▶ [Source passage]:

Here is Keats’s sonnet in full:
When I have fears that I may cease to be Before my pen has gleaned my teeming brain, Before high-pilèd books, in charactery, Hold like rich garners the full ripened grain; When I behold, upon the night’s starred face, Huge cloudy symbols of a high romance, And think that I may never live to trace Their shadows with the magic hand of chance; And when I feel, fair creature of an hour, That I shall never look upon thee more, Never have relish in the faery power Of unreflecting love—then on the shore Of the wide world I stand alone, and think Till love and fame to nothingness do sink.
This poem is incredible. John Keats is incredible—to die so young yet have fashioned so much beauty.
Not only did repeatedly reciting Keats’s poem to myself reset my brain and slow my heart down, you also have to know that I am a rhythm and meter freak. So, as I would recite this poem in my head, I would also “scan” it and think about the variations where Keats diverges from iambic pentameter (the poem’s dominant rhythm).
Instead of thinking about how to hold an entire college together during a global health crisis, I could, after two opening lines of iambic pentameter, think about the word “Hold” that opens line four—the stressed syllable breaking the iambic yoke for a variation that says, “This takes effort! The planting, the harvest, and the storage! It deserves a gosh-darned stressed syllable!”

▶ [Data for analysis]:
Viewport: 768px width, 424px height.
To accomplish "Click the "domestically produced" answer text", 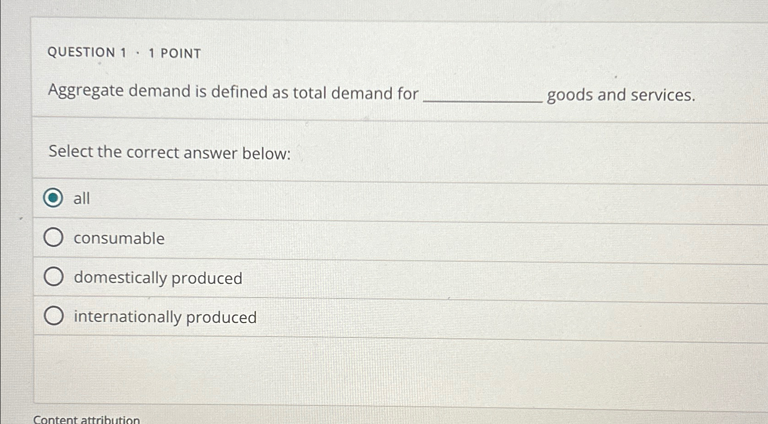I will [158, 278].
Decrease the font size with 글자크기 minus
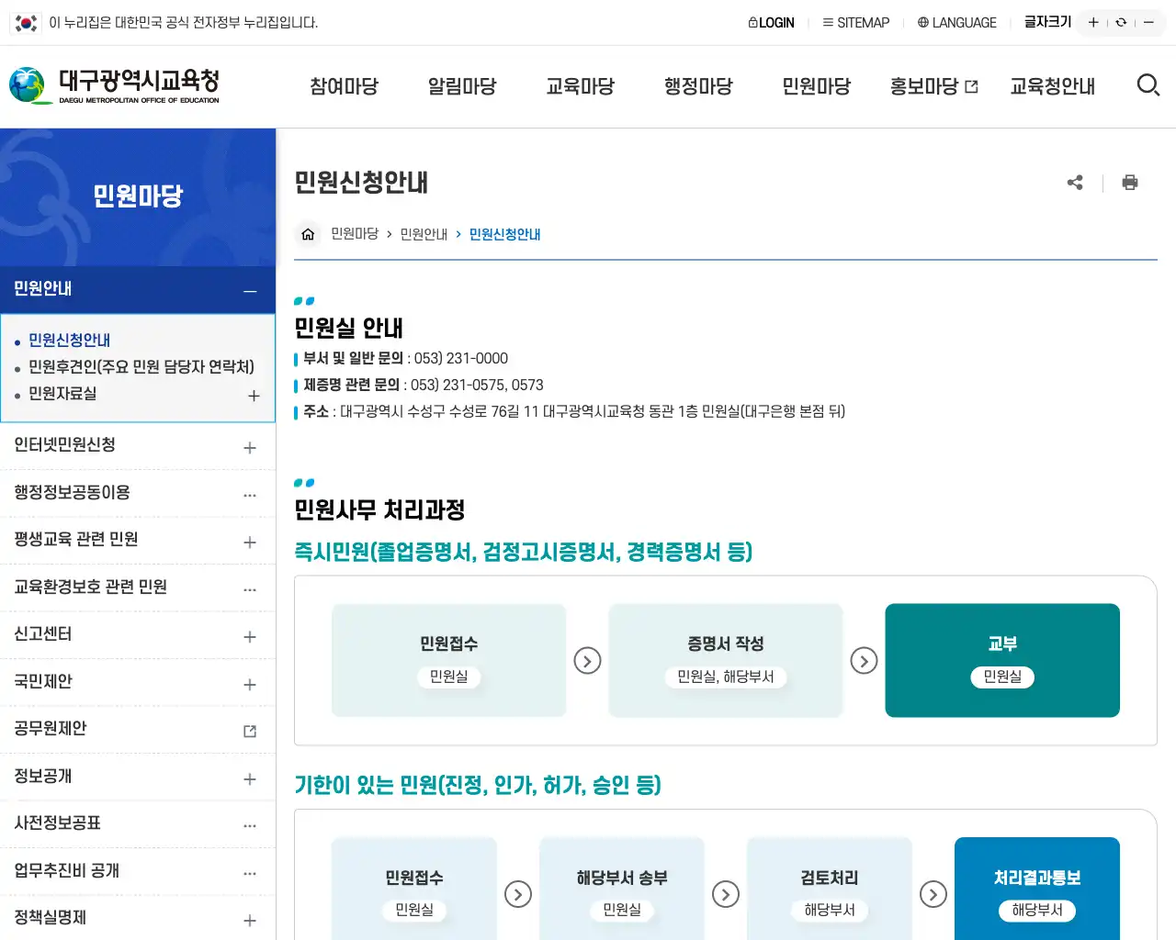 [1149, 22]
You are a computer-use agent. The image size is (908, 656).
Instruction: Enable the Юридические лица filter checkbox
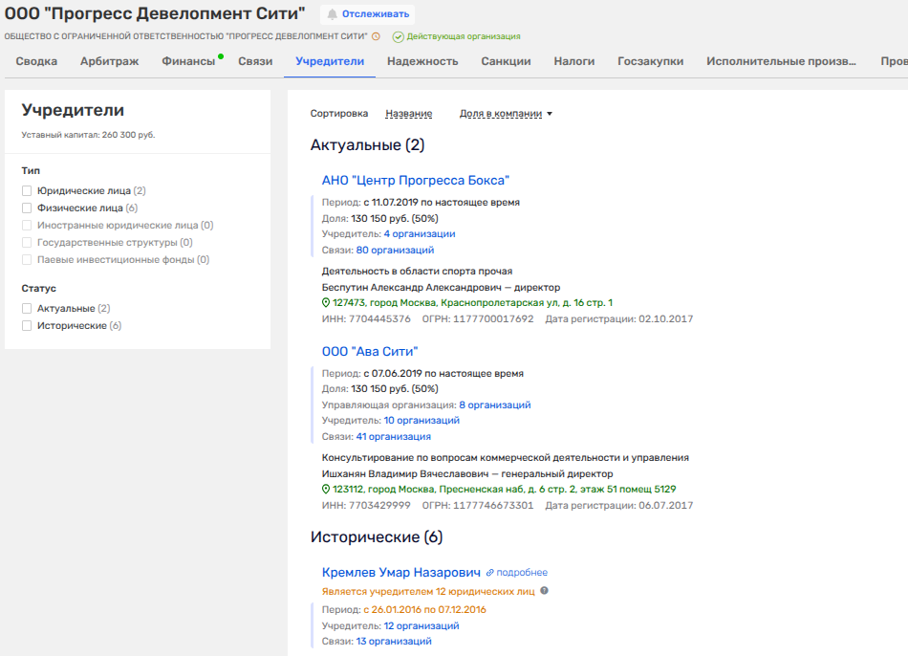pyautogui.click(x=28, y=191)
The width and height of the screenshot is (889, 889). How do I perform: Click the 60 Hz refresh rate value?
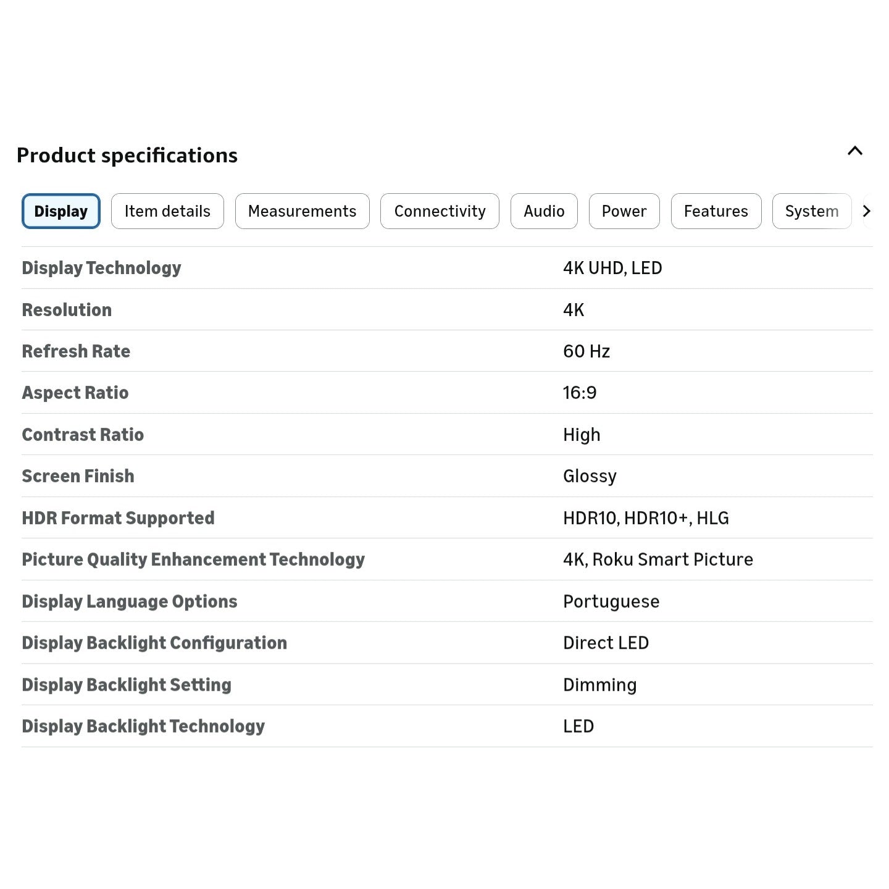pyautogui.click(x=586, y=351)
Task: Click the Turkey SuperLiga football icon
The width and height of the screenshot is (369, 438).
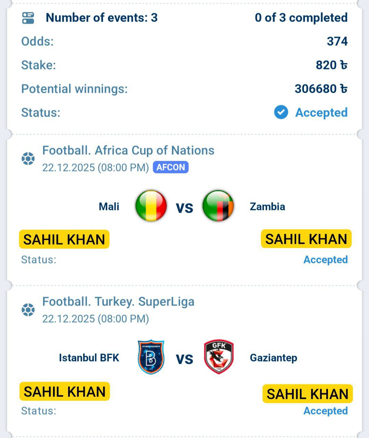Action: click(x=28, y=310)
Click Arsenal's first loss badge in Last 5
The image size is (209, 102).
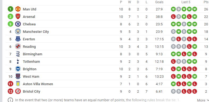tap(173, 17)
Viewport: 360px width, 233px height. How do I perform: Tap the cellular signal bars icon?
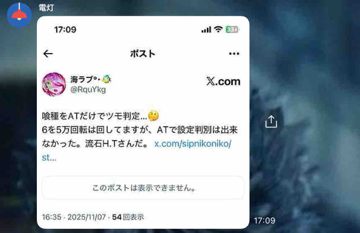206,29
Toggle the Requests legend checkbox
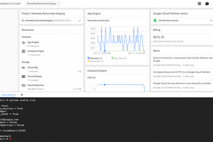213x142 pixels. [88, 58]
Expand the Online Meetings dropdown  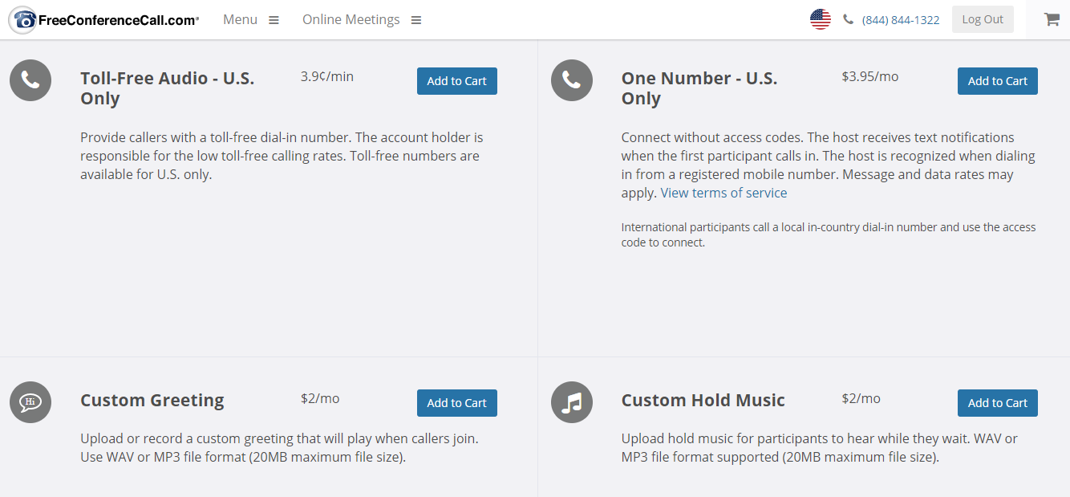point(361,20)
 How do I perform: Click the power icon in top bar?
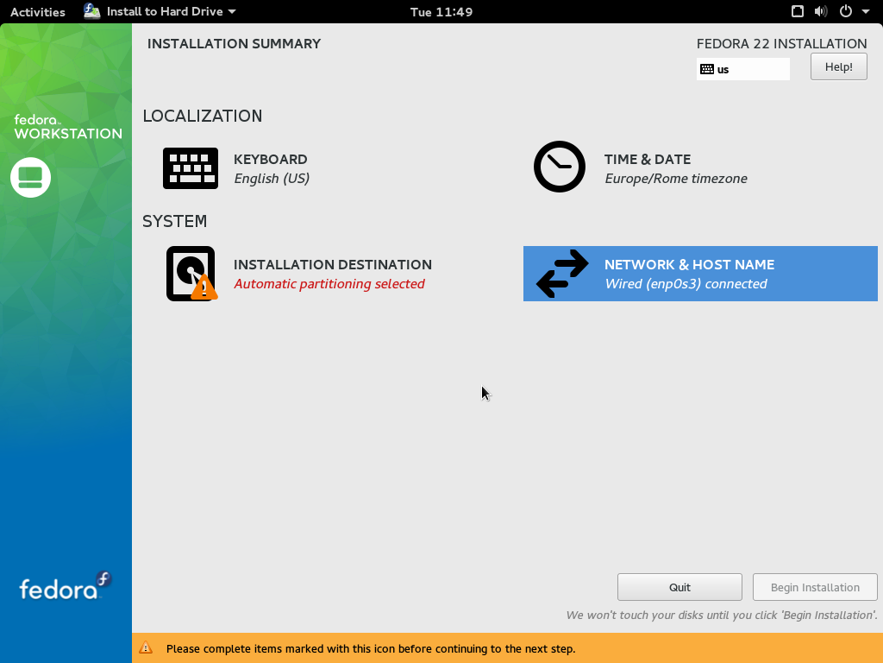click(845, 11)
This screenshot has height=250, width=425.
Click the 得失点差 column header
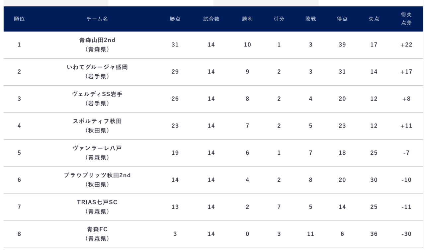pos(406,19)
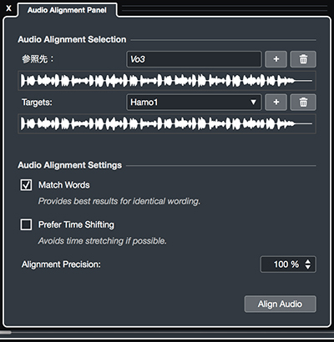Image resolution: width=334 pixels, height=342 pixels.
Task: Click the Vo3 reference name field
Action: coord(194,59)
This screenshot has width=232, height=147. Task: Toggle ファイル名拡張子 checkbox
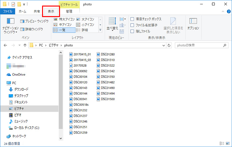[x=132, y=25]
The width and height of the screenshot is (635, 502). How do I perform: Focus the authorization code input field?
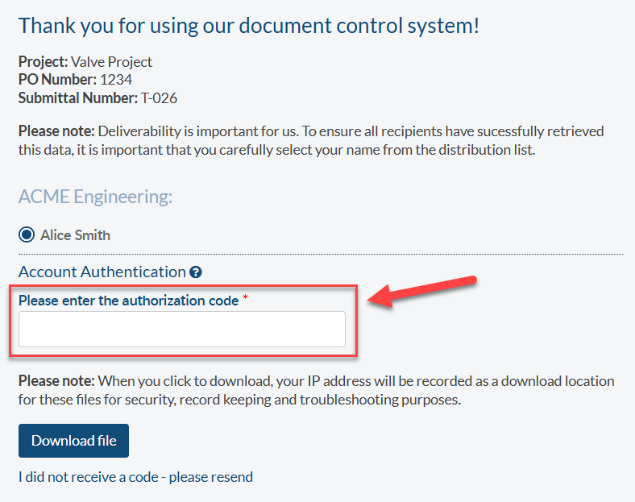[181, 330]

▶ [Your task]: Rewrite everything in the passage on Keats's sonnet from "Here is Keats’s" down to "so much beauty.", substituting "extraordinary" for "incredible".

▶ [Output]:
Here is Keats’s sonnet in full:
When I have fears that I may cease to be Before my pen has gleaned my teeming brain, Before high-pilèd books, in charactery, Hold like rich garners the full ripened grain; When I behold, upon the night’s starred face, Huge cloudy symbols of a high romance, And think that I may never live to trace Their shadows with the magic hand of chance; And when I feel, fair creature of an hour, That I shall never look upon thee more, Never have relish in the faery power Of unreflecting love—then on the shore Of the wide world I stand alone, and think Till love and fame to nothingness do sink.
This poem is extraordinary. John Keats is extraordinary—to die so young yet have fashioned so much beauty.